Marco Ballotta ricorda Sven-Göran Eriksson ▷ “Era fuori dai canoni. E alla fine aveva ragione lui”

Se n’è andato Sven-Göran Eriksson.
Ha lasciato il mondo dopo una lunga malattia: il cancro al pancreas gli era stato diagnosticato nel 2023.
Quel cancro incurabile che oggi lo ha portato via a 76 anni, a casa sua, in Svezia, circondato dalla famiglia.
Quella sua eleganza nella vita l’aveva portata anche nel calcio, dove la sua traccia passò per prima alla Roma, poi alla Fiorentina, dopo alla Sampdoria, e per ultima, la più vittoriosa nella sua carriera, la Lazio. Nella Capitale, Eriksson diede il suo contributo più importante, costruendo la Lazio della stagione ’99-2000: quella del secondo scudetto, della Coppa Italia e della Supercoppa UEFA. Aveva detto Sir Alex Ferguson di quella sconfitta in Supercoppa col suo leggendario United che la Lazio “in quel momento era la migliore squadra al mondo. Ed è forse questo il ricordo più amaro“.

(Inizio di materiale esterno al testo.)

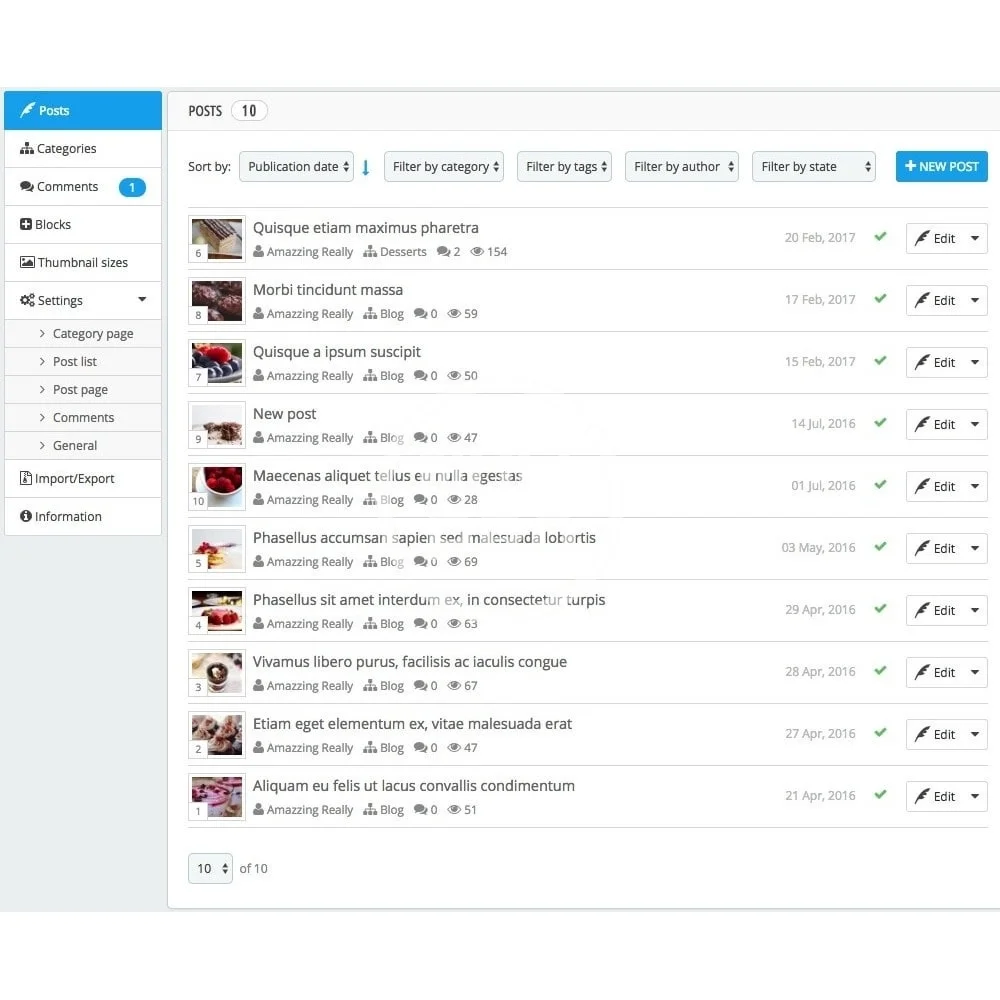Open the Publication date sort dropdown
1000x1000 pixels.
(296, 167)
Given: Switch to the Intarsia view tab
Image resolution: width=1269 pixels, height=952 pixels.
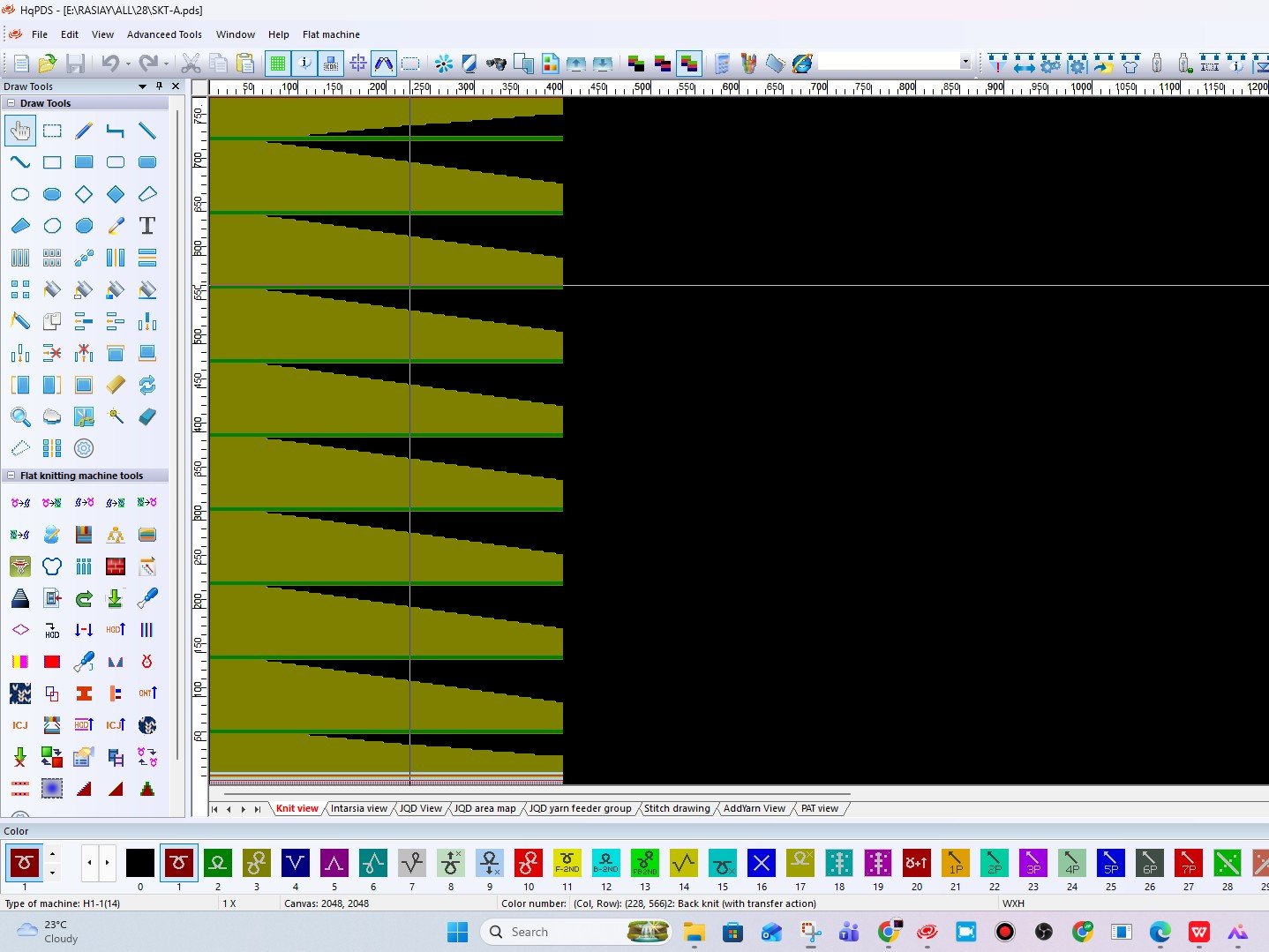Looking at the screenshot, I should 358,808.
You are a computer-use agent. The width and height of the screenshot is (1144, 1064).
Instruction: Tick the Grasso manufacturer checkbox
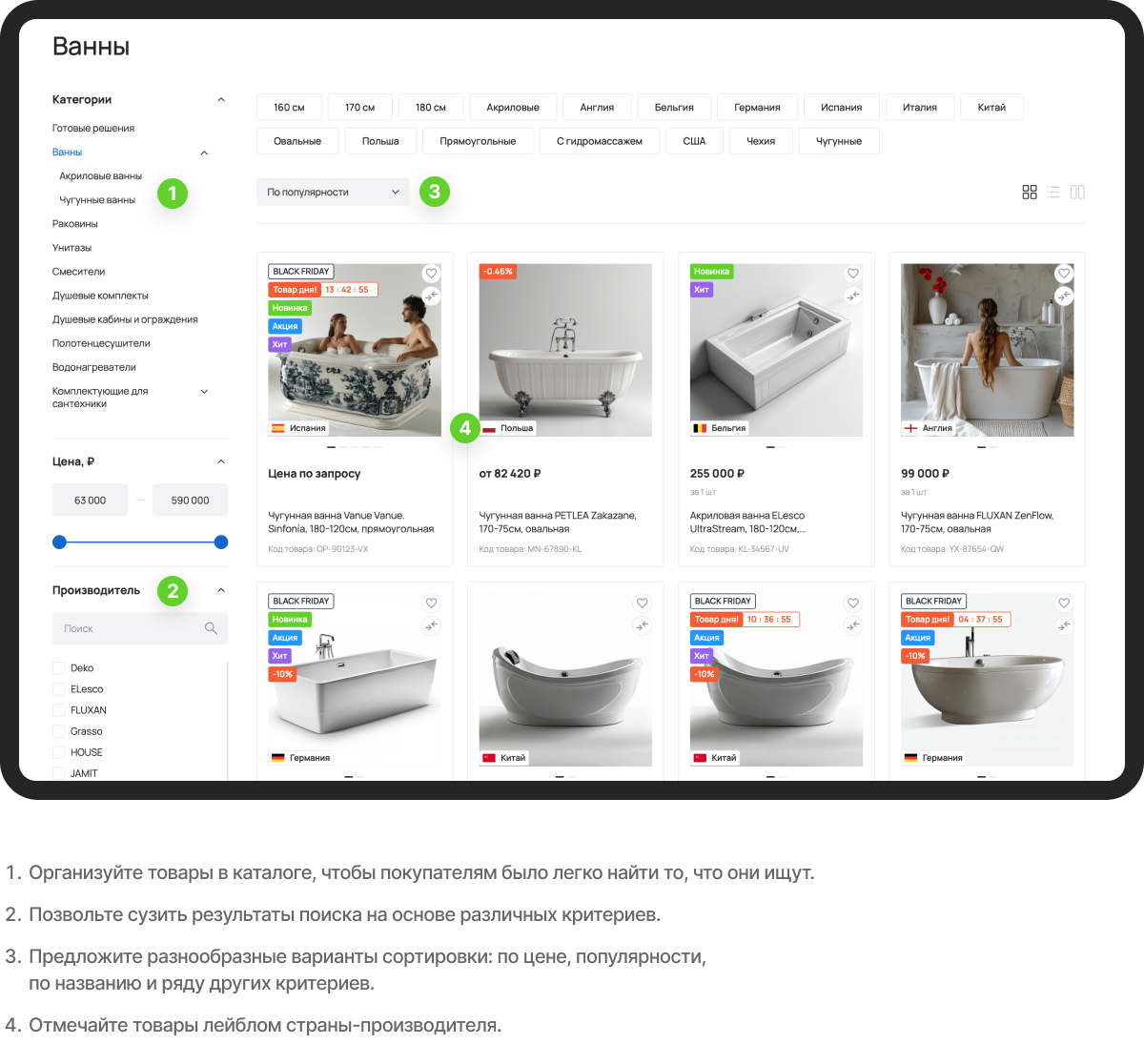(59, 731)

L’allenatore svedese aveva preso con eleganza tutto, anche la sua malattia. Emblematico in questo senso il messaggio, l’ultimo, lasciato nel recente documentario prodotto da Amazon Prime.
“Ho avuto una bella vita, sì. Penso che tutti noi abbiamo paura del giorno in cui moriremo. Ma la vita riguarda anche la morte. Spero che alla fine la gente dirà, sì, era un brav’uomo, ma non tutti lo diranno. Spero che mi ricorderete come un ragazzo positivo che cercava di fare tutto il possibile. Non dispiacetevi, sorridete. Grazie di tutto, allenatori, giocatori, il pubblico, è stato fantastico. Prendetevi cura di voi stessi e prendetevi cura della vostra vita. E vivetela. Ciao”
A Radio Radio Lo Sport, il ricordo dell’uomo tra i pali di quella Lazio campione d’Italia, Marco Ballotta.

“Chi era Sven? Un allenatore un po’ fuori dai canoni. Per far vedere il polso dell’allenatore urlava, inveiva contro qualche giocatore per farsi sentire. Ma Sven difficilmente lo vedevi arrabbiato. Quando si arrabbiava diventava rosso. L’ho visto parlare animatamente, non litigare, con qualche giocatore, quelli che non giocavano. Eravamo veramente forti, ma qualcuno doveva stare fuori. E chi stava fuori non era sicuramente contento. A quattr’occhi Sven interveniva con il giocatore arrabbiato e gli diceva che aveva ragione, che prima o poi sarebbe arrivato il suo momento. E diventava rosso. Non lo sentivi mai alzare la voce, e questo non significa che fosse un debole, anzi. Era molto intelligente, capiva e sapeva come prendere ognuno di noi. E alla fine aveva ragione lui: è importante che un allenatore riesca ad avere i giocatori tutti dalla propria parte. C’era un aiuto reciproco, perché lui se lo meritava”.